**Activity**
Show every line of the material that follows in which the word "accomplish" occurs.

**Records supplied**

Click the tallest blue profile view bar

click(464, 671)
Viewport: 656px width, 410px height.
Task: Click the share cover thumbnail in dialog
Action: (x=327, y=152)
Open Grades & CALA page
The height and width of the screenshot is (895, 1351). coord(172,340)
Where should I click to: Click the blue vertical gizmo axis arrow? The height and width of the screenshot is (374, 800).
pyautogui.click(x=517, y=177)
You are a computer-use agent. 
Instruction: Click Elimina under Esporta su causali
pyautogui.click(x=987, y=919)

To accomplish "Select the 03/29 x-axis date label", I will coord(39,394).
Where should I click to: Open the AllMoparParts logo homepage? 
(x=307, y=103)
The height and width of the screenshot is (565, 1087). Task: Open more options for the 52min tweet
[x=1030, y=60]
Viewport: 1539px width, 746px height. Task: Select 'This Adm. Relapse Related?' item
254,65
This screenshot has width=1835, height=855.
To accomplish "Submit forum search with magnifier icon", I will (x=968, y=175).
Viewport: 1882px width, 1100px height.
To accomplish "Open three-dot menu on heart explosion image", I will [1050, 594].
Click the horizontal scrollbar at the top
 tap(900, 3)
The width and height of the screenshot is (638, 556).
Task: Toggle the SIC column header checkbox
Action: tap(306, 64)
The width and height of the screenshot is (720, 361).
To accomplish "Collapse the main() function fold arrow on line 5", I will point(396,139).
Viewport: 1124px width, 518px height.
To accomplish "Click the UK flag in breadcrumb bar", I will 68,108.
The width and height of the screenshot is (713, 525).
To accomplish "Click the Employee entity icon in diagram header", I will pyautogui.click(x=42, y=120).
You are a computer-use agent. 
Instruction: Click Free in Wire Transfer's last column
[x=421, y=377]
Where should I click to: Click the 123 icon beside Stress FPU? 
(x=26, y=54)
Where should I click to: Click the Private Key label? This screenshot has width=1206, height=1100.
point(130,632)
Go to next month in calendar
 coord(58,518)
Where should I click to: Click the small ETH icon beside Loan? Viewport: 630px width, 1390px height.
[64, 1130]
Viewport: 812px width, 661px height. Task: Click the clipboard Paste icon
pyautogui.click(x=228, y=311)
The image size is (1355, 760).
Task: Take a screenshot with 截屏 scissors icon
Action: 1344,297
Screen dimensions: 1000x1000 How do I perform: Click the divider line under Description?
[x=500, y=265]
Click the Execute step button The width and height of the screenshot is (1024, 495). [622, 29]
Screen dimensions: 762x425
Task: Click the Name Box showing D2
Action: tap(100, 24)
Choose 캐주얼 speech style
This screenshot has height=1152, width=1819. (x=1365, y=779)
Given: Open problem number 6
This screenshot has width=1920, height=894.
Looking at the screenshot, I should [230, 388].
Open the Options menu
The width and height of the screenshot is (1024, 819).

**Exercise answer**
To accomplish "Select the 03/29 x-axis date label", I will coord(39,394).
To accomplish "Submit forum search with magnifier icon", I will (x=968, y=175).
To accomplish "Open three-dot menu on heart explosion image", I will [1050, 594].
To accomplish "Collapse the main() function fold arrow on line 5", I will point(396,139).
To accomplish "Click the UK flag in breadcrumb bar", I will 68,108.
To accomplish "Click the Employee entity icon in diagram header", I will pyautogui.click(x=42, y=120).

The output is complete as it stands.